The story so far as the world knows it:
*That 83, the film on India’s World Cup victory, was to have originally starred Arjun Kapoor as Kapil Dev.
*That Sanjay Puran Singh Chauhan, whose name features in the credits as one of the writers of 83, was to have directed the film. He was the writer-director who first met Kapil and his team, fleshed out the story, added several bits of fiction and wrote the screenplay way back in 2016.
*That it all began when Vishnuvardhan Induri (Founder-Chairperson of Celebrity Cricket League; producer of films like Thalaivii), now credited as one of the producers of 83, chased and got Kapil Dev on board for filming the World Cup story.
What the world has not seen so far:
The first and only visual of how Arjun Kapoor would have looked as Kapil Dev in his most triumphant moment.
In all his recent interviews, Kapil Dev has gamely talked of how it took five years for the story of 1983 to finally reach the audience. But what he diplomatically held back was that five years ago, it was a different actor-director team that had liaised with him and worked on the screenplay.
The inside story:
Known for his script sense, Arjun Kapoor had been bowled over by what was narrated to him when Sanjay Puran Singh and Vishnuvardhan had first approached him. Prepping had begun in right earnest and Lehren’s exclusive photograph is proof of it.
When he had gone to Arjun with the script, Sanjay Chauhan was already a National Award-winning director. In 2009, he had won the award for Best Debut Film for Lahore, a sports drama.
(Chauhan won the National Award once again in 2021 for Best Direction for the film Bahattar Hoorain. Up next is Akshay Kumar’s Gorkha for this intensely patriotic filmmaker.)
An excited Arjun is said to have taken the script to Aditya Chopra who was impressed but was busy completing Befikre.
Too restless to wait, the actor reportedly went to his ‘friends’ at Phantom Films (once partnered by Anurag Kashyap, Vikramaditya Motwane, Madhu Mantena and Vikas Bahl).
Little did Arjun realise that with this move, both he and director Sanjay Chauhan would soon be eased out of the film.
The film on the 1983 victory grew bigger. Many more producers came in to share Vishnuvardhan’s space. With Bajrangi Bhaijaan behind him, Kabir Khan, one of the biggest names in the business, was brought in as director. Ranveer Singh had also grown into a hugely bankable star and he came in to play Kapil Dev, India’s winning captain.
To Ranveer’s credit, he played with a straight bat and had a chat with his buddy, Arjun Kapoor before doing the film.
To the credit of both Kabir and Ranveer, they infused their own energy, talent and sensibilities into 83, making it one of the best-crafted films of 2021.
But in the bargain, the two men who’d stood at the starting line got left behind.
One gathers from those who’d heard the original script that like all directors do, Kabir Khan also added his own touches to it.
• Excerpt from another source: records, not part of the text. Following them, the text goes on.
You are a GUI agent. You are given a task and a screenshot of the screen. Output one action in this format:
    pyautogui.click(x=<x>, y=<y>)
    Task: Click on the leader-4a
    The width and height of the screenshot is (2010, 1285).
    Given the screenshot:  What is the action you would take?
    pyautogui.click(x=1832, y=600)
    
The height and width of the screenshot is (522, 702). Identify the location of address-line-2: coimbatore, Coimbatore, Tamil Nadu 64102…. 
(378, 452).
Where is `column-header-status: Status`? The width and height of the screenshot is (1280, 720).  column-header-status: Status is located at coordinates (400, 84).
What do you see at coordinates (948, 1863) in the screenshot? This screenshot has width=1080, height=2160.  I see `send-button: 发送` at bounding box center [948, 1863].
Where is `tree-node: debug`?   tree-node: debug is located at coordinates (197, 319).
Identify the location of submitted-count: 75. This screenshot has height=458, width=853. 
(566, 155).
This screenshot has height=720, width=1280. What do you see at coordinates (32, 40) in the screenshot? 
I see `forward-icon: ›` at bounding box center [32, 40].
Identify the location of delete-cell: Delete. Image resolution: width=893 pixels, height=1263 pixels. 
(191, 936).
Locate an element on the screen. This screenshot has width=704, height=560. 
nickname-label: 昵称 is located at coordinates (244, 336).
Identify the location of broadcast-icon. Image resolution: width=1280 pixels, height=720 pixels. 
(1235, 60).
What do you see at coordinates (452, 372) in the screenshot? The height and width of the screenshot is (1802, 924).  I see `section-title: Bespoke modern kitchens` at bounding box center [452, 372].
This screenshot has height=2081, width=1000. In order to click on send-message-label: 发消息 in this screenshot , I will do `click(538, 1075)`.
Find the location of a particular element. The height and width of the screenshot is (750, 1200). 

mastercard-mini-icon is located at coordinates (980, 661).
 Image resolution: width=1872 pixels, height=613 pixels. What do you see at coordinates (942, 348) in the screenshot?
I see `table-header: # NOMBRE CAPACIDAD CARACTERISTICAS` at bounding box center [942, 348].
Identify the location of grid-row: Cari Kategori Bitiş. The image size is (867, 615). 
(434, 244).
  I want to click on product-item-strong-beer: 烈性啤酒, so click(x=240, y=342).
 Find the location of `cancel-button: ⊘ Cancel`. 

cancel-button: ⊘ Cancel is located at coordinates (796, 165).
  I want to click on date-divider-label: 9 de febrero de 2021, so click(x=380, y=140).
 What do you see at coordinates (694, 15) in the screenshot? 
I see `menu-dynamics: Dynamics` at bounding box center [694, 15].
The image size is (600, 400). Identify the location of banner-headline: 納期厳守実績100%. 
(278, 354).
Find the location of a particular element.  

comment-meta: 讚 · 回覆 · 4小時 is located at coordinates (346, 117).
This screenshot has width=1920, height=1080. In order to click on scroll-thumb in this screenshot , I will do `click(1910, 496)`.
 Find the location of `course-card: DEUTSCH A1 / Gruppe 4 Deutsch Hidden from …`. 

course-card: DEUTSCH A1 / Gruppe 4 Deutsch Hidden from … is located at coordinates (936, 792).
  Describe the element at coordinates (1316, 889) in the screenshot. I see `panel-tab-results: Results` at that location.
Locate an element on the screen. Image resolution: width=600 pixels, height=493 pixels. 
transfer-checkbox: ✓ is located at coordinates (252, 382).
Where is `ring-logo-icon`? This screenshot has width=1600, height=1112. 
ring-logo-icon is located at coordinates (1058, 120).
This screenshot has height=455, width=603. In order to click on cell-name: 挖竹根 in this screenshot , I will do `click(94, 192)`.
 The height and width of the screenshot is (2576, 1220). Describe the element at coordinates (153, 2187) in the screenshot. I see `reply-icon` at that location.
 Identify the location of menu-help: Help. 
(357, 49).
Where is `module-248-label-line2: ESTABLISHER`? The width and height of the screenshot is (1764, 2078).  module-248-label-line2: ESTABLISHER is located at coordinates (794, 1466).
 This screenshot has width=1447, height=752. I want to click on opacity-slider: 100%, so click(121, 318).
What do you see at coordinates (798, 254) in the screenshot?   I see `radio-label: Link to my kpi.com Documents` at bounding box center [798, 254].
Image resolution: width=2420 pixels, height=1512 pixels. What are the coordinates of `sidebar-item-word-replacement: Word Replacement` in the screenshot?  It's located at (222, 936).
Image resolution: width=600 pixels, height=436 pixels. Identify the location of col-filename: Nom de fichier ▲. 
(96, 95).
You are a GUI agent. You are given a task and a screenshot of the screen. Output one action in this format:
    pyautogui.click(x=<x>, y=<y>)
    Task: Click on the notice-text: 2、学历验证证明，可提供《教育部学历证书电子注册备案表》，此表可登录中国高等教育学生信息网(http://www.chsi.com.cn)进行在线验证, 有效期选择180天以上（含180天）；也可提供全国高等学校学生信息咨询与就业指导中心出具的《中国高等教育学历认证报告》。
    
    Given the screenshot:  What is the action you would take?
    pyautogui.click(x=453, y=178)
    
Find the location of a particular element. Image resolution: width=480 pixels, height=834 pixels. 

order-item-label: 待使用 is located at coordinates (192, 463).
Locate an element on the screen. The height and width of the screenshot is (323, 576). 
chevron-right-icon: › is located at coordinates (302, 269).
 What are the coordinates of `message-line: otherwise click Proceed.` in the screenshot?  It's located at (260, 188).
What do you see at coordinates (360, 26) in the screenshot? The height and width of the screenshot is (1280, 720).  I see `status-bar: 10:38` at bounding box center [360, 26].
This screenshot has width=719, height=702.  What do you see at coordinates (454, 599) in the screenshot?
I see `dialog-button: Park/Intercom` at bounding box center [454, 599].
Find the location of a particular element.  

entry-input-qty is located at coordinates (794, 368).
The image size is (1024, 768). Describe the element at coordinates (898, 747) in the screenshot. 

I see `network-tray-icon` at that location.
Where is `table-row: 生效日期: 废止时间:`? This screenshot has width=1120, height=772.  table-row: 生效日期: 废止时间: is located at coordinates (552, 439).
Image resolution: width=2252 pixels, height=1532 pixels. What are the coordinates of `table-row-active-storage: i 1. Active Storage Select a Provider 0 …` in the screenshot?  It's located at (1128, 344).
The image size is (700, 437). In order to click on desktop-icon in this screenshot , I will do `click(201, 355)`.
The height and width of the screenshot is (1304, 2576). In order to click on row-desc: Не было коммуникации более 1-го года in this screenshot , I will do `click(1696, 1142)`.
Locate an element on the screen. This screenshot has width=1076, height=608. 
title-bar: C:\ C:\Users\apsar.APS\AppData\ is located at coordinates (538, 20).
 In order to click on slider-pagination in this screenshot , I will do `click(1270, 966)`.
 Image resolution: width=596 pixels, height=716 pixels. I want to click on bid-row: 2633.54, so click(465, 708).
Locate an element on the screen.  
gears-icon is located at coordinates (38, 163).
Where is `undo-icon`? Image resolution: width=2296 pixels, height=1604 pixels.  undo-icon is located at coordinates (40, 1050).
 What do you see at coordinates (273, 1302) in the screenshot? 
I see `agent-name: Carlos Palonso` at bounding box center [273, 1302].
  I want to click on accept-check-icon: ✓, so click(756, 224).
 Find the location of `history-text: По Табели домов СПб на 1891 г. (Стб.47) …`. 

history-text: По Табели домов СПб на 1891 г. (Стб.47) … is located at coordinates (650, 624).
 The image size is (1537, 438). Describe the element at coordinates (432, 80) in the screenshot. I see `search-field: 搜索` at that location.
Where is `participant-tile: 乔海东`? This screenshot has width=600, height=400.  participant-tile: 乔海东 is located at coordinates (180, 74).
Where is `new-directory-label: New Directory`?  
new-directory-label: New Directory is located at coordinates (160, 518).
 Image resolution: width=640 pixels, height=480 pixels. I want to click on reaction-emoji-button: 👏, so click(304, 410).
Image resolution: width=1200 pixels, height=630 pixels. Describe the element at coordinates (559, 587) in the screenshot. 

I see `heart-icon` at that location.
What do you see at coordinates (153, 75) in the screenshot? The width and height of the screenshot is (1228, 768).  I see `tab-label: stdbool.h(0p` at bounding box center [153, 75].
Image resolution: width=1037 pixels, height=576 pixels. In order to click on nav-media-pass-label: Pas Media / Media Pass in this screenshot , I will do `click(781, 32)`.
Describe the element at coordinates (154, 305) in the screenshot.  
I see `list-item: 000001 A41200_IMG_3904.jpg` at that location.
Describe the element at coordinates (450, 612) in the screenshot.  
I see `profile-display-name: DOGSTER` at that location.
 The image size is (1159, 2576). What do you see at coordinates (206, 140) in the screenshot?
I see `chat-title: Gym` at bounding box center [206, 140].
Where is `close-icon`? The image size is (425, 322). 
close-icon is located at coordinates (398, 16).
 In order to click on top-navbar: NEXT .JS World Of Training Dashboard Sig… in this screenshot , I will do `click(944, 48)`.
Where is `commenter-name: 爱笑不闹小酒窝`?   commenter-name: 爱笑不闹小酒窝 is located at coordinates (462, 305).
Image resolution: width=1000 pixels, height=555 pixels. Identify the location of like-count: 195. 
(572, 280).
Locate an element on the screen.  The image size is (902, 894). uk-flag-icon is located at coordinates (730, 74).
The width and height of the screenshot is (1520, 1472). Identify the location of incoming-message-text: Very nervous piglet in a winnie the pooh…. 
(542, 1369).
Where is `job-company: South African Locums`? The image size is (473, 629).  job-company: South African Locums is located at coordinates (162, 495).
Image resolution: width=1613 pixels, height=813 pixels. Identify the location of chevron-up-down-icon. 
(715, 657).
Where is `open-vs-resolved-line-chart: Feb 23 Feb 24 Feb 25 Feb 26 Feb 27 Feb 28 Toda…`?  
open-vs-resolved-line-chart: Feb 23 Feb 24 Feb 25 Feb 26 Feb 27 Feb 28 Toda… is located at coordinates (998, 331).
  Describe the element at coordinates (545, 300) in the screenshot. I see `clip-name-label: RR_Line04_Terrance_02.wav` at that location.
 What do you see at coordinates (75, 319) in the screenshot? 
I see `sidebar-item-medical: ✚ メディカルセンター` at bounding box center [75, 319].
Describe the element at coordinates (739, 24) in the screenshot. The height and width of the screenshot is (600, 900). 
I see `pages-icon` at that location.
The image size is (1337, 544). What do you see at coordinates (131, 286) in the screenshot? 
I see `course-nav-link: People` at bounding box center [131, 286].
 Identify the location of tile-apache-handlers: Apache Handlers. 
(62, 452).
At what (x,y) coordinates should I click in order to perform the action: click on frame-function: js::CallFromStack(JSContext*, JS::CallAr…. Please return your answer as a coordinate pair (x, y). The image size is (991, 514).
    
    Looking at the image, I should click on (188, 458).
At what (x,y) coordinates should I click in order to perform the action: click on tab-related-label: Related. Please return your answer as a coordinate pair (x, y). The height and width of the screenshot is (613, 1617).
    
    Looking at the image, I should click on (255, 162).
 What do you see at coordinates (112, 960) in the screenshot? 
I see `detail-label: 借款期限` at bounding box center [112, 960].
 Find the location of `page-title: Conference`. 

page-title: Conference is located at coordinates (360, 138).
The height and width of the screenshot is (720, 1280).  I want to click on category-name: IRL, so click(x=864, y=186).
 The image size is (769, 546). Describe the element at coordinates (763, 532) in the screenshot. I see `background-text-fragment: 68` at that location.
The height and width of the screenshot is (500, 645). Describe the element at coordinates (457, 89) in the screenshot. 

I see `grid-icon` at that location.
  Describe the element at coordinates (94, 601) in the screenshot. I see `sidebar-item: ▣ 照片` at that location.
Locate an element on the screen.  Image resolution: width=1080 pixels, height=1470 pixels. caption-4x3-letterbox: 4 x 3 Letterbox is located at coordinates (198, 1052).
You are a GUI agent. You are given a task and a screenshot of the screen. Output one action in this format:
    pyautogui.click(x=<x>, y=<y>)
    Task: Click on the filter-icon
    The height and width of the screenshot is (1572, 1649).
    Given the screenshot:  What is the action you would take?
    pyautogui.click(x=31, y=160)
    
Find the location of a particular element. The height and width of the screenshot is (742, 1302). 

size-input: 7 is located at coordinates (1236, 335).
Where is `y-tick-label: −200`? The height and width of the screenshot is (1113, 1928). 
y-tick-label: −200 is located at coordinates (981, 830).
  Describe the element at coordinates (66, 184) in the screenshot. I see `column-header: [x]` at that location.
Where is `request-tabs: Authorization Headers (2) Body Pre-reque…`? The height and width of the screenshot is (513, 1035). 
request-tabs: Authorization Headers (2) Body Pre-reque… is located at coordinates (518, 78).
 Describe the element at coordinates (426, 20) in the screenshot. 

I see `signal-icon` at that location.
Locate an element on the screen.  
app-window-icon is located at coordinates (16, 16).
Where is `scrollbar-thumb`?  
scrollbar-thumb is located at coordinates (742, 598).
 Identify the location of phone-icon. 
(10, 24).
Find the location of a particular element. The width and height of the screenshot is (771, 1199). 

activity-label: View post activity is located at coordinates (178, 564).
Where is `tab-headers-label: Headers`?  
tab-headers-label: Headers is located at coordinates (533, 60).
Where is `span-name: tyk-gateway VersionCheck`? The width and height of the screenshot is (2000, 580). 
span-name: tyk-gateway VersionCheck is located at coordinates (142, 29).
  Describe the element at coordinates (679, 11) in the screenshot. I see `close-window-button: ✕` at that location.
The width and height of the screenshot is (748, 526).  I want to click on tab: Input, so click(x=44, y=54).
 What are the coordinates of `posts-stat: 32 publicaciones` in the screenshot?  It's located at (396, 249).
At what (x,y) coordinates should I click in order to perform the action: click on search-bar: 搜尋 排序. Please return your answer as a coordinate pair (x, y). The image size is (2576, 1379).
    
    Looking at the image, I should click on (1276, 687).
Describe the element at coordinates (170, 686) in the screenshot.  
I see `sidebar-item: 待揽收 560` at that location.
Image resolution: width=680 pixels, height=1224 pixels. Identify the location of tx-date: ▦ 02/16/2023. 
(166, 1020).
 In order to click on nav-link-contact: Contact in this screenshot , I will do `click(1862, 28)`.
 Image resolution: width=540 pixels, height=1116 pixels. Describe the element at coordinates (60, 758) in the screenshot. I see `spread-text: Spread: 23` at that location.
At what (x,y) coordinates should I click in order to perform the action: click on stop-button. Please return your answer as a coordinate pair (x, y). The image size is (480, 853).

If inside sources are to be believed, a scene where the Pakistani army exhibits sportsmanly grace by promising the Indians on this side of the border that there’d be no firing on the day of the World Cup Finals, did not exist in the original. Our forces at the last post in Siachen who were super keen to catch the radio signals and hear the broadcast of the Finals, was a scene that was reportedly in the script. But Pakistan didn’t figure anywhere in our World Cup victory and, it is believed that in the fictionalised retelling too, the neighbouring country had no part to play in the original screenplay.
Indira Gandhi’s smart political move to have communal tensions eased by ensuring a live telecast of the World Cup Finals never really happened. Reportedly, this piece of fiction was cooked up by the original writer and his team to build up India’s enthusiasm for the game. But the visuals of the communal tension that showed only one community as ‘dara hua’ (frightened) did not exist on paper. That came from Kabir.
It’s also being whispered that the first screenplay had barely 10 to 20 per cent of cricket matches in the belief that India’s march towards victory could be creatively conveyed without expending screen time on the games. The original, say sources, had more of relationships and stories than cricket matches. It changed by the time the film hit the screens.
Whether these and other changes were for better or for worse, is a question that cannot ever have one definitive answer.